Following these earlier efforts, the Regulations were newly announced to fill the legislative gaps in the fair competition review system and increase the legal force of the system by elevating the previous rules from policy to regulation in the national legal system.
Businesses and investors have taken interest in the promulgation of the Regulations. Of particular interest, the Regulations prohibit local governments from formulating policies that offer specific companies tax incentives or financial subsidies without a legal basis or without the approval of the State Council.
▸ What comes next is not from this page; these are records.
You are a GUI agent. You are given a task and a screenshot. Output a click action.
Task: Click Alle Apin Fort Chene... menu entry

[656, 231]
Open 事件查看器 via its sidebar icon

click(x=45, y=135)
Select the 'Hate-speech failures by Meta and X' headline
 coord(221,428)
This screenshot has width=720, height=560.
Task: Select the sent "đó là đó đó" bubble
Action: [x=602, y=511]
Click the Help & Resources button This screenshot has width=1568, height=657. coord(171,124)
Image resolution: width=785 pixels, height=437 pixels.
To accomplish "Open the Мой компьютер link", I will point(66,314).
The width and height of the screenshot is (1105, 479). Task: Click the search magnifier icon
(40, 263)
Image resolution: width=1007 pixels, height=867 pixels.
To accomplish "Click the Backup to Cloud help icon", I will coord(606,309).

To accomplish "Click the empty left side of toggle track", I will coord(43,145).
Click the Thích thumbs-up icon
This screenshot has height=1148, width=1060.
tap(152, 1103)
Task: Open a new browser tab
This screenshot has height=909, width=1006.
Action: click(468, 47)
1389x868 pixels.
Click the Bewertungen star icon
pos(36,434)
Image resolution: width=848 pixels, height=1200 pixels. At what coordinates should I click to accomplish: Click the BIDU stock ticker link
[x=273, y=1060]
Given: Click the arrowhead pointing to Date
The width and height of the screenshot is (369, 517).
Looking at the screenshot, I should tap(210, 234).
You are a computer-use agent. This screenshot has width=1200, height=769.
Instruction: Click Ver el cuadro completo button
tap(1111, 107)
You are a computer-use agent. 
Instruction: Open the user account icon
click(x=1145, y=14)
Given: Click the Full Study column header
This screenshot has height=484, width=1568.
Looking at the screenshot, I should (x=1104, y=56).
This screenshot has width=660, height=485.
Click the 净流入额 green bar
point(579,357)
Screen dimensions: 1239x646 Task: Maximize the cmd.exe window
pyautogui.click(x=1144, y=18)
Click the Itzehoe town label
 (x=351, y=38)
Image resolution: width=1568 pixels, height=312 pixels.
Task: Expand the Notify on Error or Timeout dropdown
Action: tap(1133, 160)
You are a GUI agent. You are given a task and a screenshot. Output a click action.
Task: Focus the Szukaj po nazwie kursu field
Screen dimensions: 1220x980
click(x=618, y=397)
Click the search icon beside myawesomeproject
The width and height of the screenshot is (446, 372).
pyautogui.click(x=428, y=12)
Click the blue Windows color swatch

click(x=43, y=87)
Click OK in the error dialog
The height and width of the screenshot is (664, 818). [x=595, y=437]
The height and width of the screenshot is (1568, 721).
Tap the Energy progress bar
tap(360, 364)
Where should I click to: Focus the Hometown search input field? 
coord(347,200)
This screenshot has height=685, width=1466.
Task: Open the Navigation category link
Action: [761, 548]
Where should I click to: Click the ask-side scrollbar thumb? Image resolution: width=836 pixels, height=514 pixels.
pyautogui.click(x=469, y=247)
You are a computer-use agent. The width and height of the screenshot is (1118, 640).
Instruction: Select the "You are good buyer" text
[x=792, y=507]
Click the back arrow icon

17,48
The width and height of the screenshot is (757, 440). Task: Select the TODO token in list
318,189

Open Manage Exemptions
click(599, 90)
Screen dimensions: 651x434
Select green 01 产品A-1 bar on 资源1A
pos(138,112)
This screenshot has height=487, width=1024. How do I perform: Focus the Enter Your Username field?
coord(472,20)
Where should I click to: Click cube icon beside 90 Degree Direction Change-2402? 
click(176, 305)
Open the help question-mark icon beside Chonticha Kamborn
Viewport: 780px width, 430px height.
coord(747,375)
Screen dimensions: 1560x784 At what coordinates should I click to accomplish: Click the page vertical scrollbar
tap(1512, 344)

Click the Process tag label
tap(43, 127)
Businesses have expressed concerns that the new Regulations may trigger a review of existing tax incentives or financial subsidies that have been offered or paid to the businesses, as preferential treatment offered to specific undertakings under individually negotiated investment agreement could fall into the scope of fair competition review. In particular, since regional governments typically rely on financial and tax incentives to attract foreign investment, foreign investors are particularly concerned about whether regional governments will suspend their subsidy policies in response to the Regulations, or even demand repayment of subsidies already distributed.
To help businesses and investors with this concern, we have reviewed the Regulations within the context of the historical development of the State Council’s fair competition review system This brief provides our interpretation on how the Regulations might impact the fair competition review system in terms of government financial and tax incentives, and provides our suggestions for businesses to protect their legitimate interests.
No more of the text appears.